Wednesday, April 14, 2010

Comparative Effectiveness Studies: Coming To A Hospital Near You, By 2013

Bloomberg has a long article out this morning, on the topic -- highlighting Harvard's hiring of five new faculty members to conduct such research -- do go read it all, but here is a snippet:

. . . .[Comparative effectiveness studies are an important part of] Obama’s health bill, signed into law March 23. The legislation builds on $1.1 billion designated for this research in the stimulus bill and creates an institute specializing in comparative studies, with at least $500 million in annual funding starting in 2013. Doctors. . . and insurance companies led by UnitedHealth Group Inc. are racing to take advantage of the influx of money and increased focus.

The research pits multiple treatments against one other to determine the best outcome for patients -- such as figuring out whether a particular drug is better at addressing high blood pressure than other medicines or lifestyle changes. Such studies can also indicate which therapies give the most benefit for their cost, said John Sullivan, an analyst with Leerink Swann & Co., a Boston investment bank that focuses on health care. . . .

"We have to do a better job of being able to say to doctors and their patients what constitutes effective care, both cost effective and clinically effective," Sullivan said. "That’s what comparative effectiveness research can do. . . ."

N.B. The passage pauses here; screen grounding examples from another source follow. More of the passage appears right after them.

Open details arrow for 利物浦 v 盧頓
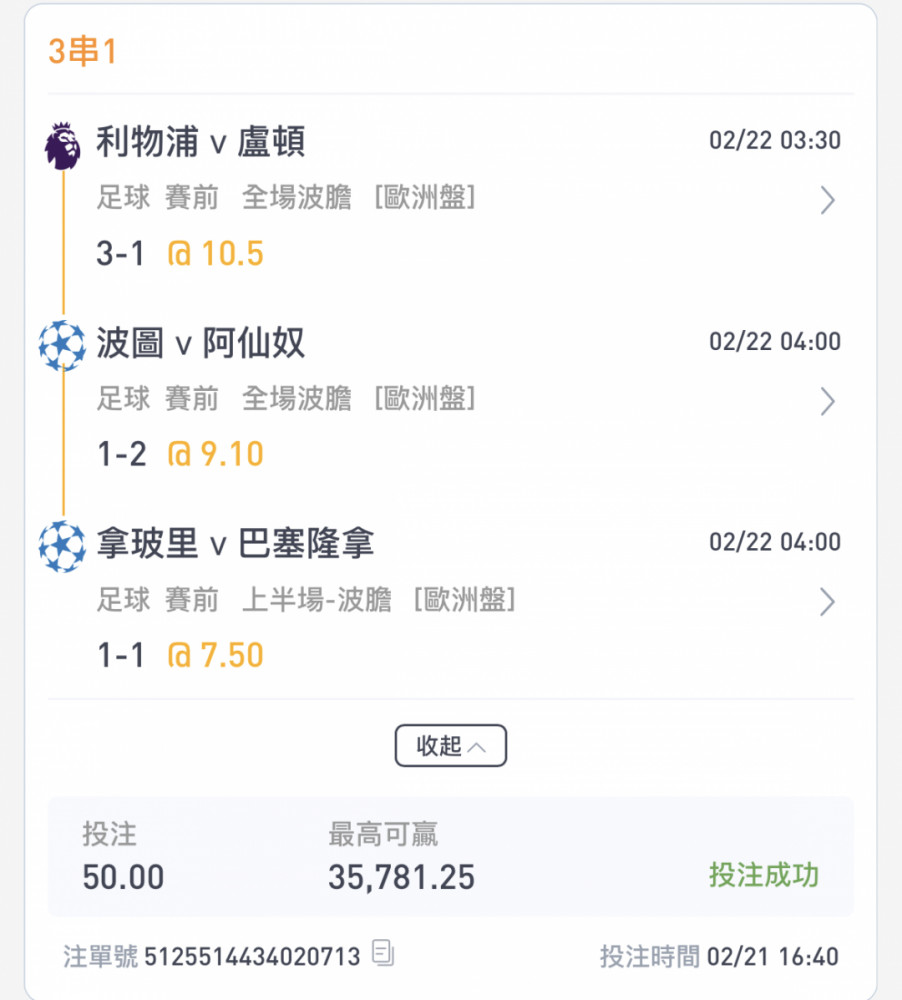 (x=827, y=200)
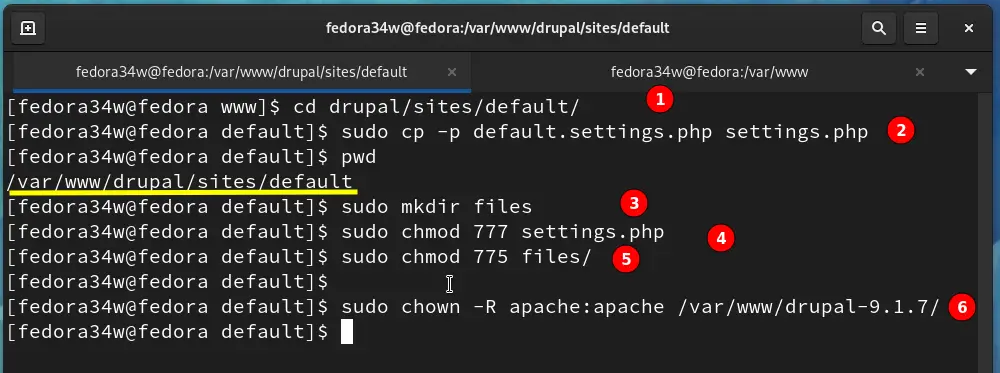Open the hamburger menu in the header bar
This screenshot has width=1000, height=373.
pyautogui.click(x=921, y=28)
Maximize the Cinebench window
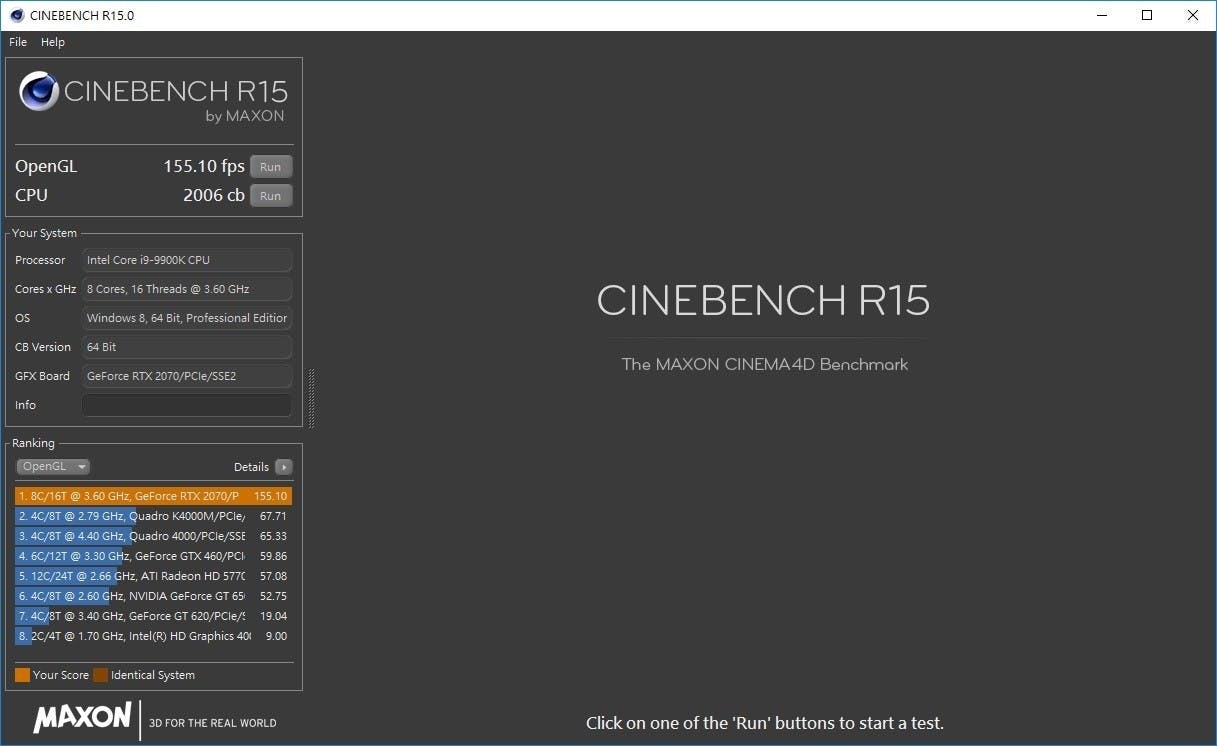1217x746 pixels. click(x=1147, y=15)
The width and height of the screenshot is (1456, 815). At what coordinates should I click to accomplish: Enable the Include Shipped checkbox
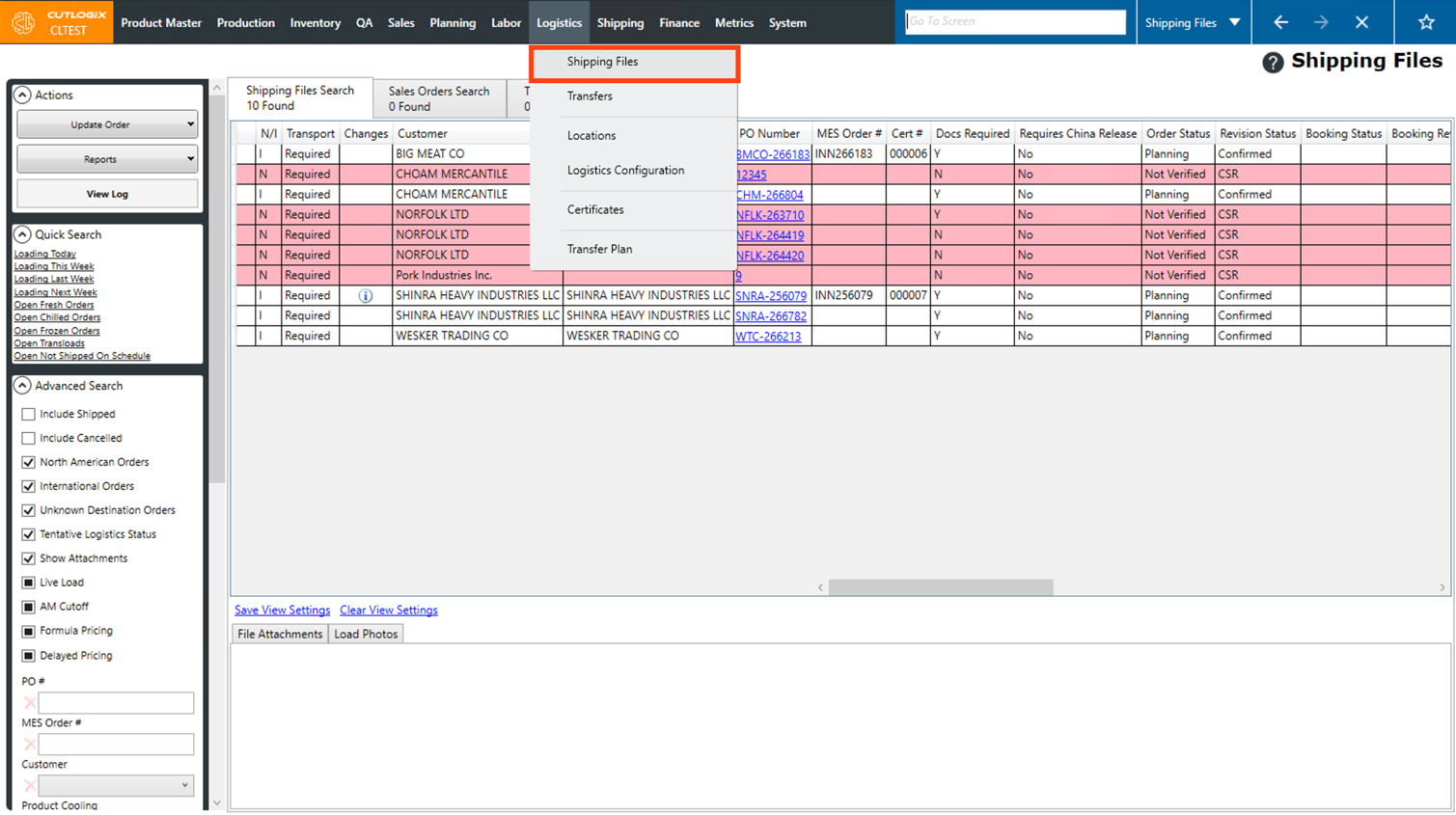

Indeed. Armed with this sort of research, expensive and dubiously-effective "me too" drugs -- like Vytorin® -- will likely become less commonplace. Or, at least, reimbursement for such drugs will be less commonplace.


Anonymous said...

Condor - you may want to check your Bextra comment board ... think you need some deleting.

Anonymous said...

Great to see they will be comparing various drugs/vitamins to see what is most helpful. We will see great economic gains (fewer medical costs) from this type of research. A more eastern-western philosophy is just what we need. Could be that these studies would have impact on FDA food supplements/regulations. I doubt these regulations have been updated in many years.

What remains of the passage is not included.